My only regret is that the whole Board was going to be there in October just kind of review the progress that you’re noting and we can’t travel now because of COVID, but Jim Farley and Anning Chen, our President there had done a really good job of getting our arms around that market.
Thank you.
Okay.
Your last question comes from the line of Itay Michaeli with Citi.
Great. Thank you. Good evening, everyone. So just a couple of cash flow questions maybe for Tim. I think year-to-date, the working capital and timing differences has been a use of about almost $5 billion. I am curious if you can share roughly how much of that you think you might be able to recover in the second half of the year? And then secondly to that with the CapEx down from the original guidance, we expect that to be recovered next year, meaning CapEx will be higher than normal, as you kind of recoup some of the deferrals from this year,
Let me start with the last part first. Thanks for the question. We haven’t completed our planning process for next year yet. We have said that for some time now that we’re focused on fitness activities, which not only includes costs, but also CapEx to make sure that we’re efficiently and effectively allocating capital.
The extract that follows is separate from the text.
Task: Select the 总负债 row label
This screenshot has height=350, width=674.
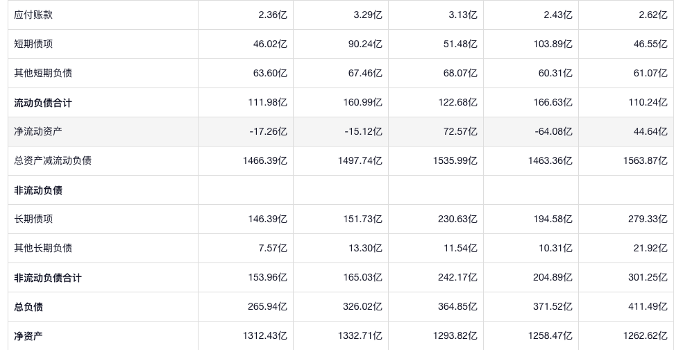Action: 28,306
So we’ll continue to focus on that, and you’re seeing some of that reflected in the results on CapEx this year. So fitness, you also seen the ebb and flow of product programs, but we’re pleased with the progress that we’re making $1 million to $1.5 million down year-over-year, but again, nothing further to share at this stage on 2021.
As far as working capital goes, bear in mind in the second quarter the working capital dynamics played out, we talked about production resumed, of course, during the shutdown period, we had payables who repaid and was production resumes as payables start getting no backup, but the restoration of payables continuing to the third quarter and that’s one of the reasons we said that the third quarter cash will be better than EBIT in the fourth quarter cash with the shutdown seasonally and launches that are happening particularly F-150, this cash flow would be lower than EBIT.
So I guess what you’re seeing is not only the benefits from our fitness and our redesign and our underlying results improving in light of the COVID environment, but even underlying that, that’ll continue to play out for the back half of this year and then into ‘21, as we’re very keenly focused on all -- in all costs and cash opportunities. But as we’ve talked about earlier, we’re in a position now where we have a very strong cash position and liquidity position, and we’re comfortable with outlook as we look ahead.
Great. That’s very helpful. And if I could sneak one more in, I’m just curious, what are you seeing initially on the four promise campaign that you launched about a month ago. I am just curious if you’re seeing a fair bit of traction there?
Jim?
Yeah. I think, one of the really encouraging things for us leadership team, as Jim said, is we went out and promoted the reality that we’re the highest employment in the U.S. of all the OEMs and, and also our volume in the U.S. and that plus new products is really, we’ve seen a strengthening of our brand.
The Promise campaign seems to do really well. We had a great second quarter in terms of share performance in the U.S. Retail, as Jim said, was way up full point, and part of that was mixed, but it’s great to see that moment behind the brand.
Third quarter looks not to be dramatically different. We’ll continue to have good momentum, sales still lot to do. We have good supply situation and Ford in the 70-day range. And so the campaign seems to be doing really well, brands getting stronger, and we have product to sell.
Great. That’s all very helpful. Thank you.
This concludes the Ford Motor Company Second quarter 2020 earnings conference call. Thank you for participating. You may now disconnect.